Because they are more sensitive, they can pick up smaller changes in a local environment that wouldn’t otherwise be possible. Likewise, because the conversion from detection to output is more efficient, there is less chance that the data will be misconstrued. The more accurate the data being fed into the system, the more accurately the algorithms can predict trends and spot anomalies—as sensors that produces inaccurate data will not produce highly correlated trends, meaning that the anomalies are harder to spot.

Still on the topic of sensors, it is areas of manufacturing and chemical processes that can greatly benefit from the implementation of nanomaterial-based sensors and the IoT. Many processes involve harsh environments, which can damage the sensors over time, leading to inaccurate results. These environments often require out-of-line sensors which can be less accurate than those which take a physical measurement. Because many nanomaterials are resistant to harsh chemical environments and are inherently stable, the use of nanomaterials in sensors could provide a way of monitoring harsh chemical processes with a greater degree of accuracy.

Another key area is the Internet of Nano Things (IoNT). We’ll just touch on this briefly, as it is worth a mention, but this will be covered in more detail in a separate article. In essence, the IoNT is a smaller version of the IoT, which uses small and remote sensors to collect data, and this data is then passed through a series of hubs that transmit the data to a centralised location. Given the small size of these IoT systems, they are better suited to environmental monitoring and medical applications that are designed to monitor different parts of a human body simultaneously.
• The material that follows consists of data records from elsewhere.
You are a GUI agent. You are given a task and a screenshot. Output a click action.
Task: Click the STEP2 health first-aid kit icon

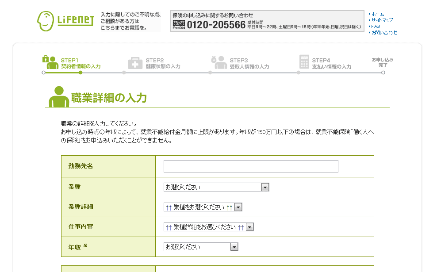click(135, 63)
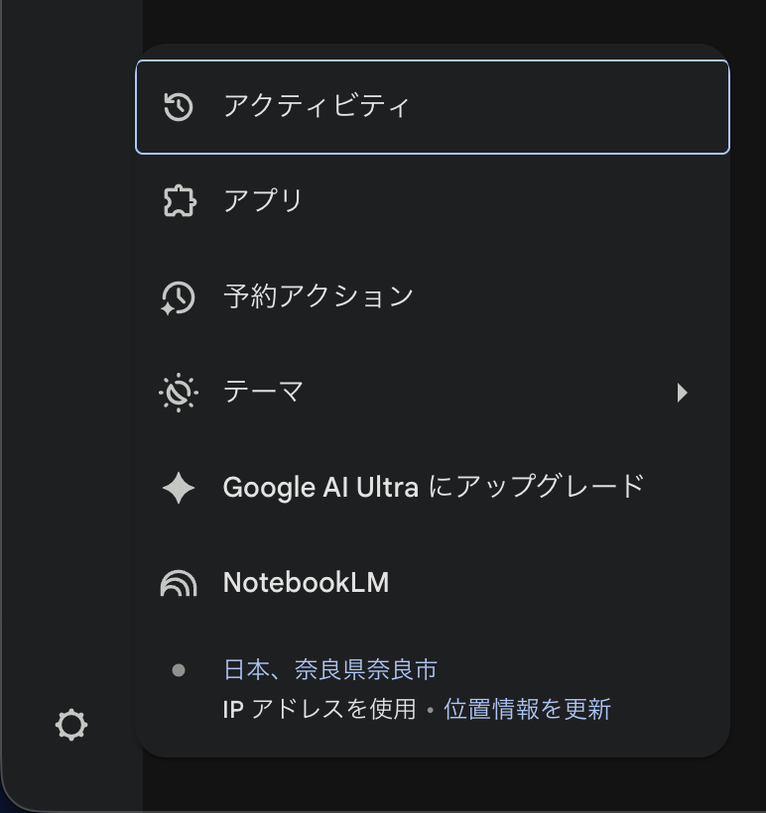Click the gray location dot indicator
The height and width of the screenshot is (813, 766).
click(x=179, y=670)
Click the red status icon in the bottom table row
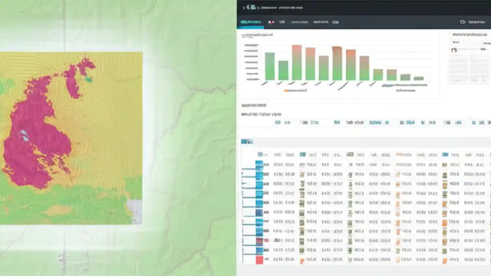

Another area which could materialise in the future is the use of quantum computing to facilitate data transfer over long distances. It is thought that data transmitted by a quantum network will be a lot more secure. Given the amount of data transfer possible with the IoT, the extra level of encryption could provide an extra level of security over classical systems. As for where nanotechnology could have an impact, nanomaterials—especially those of a semiconducting

nature—are being extensively trialled as the physical building blocks of quantum computers and are being used as a way of better controlling the quantum entanglement between quantum bits (qubits). So, should quantum computing materialise in the future, then it is likely that nanomaterials will make up some of the fundamental building blocks.

On the flip side, Industry 4.0 and the IoT could be used in a manufacturing capacity to improve the output of nanomaterials from a production perspective. Because all sensors in these networks are linked, it would also provide a means to monitor the localised atmosphere for the presence of nanomaterials that could be harmful to the workforce. So, Industry 4.0 could provide a means of simultaneously monitoring (and improving) the production of nanomaterials and ensuring that occupational safety needs are being met.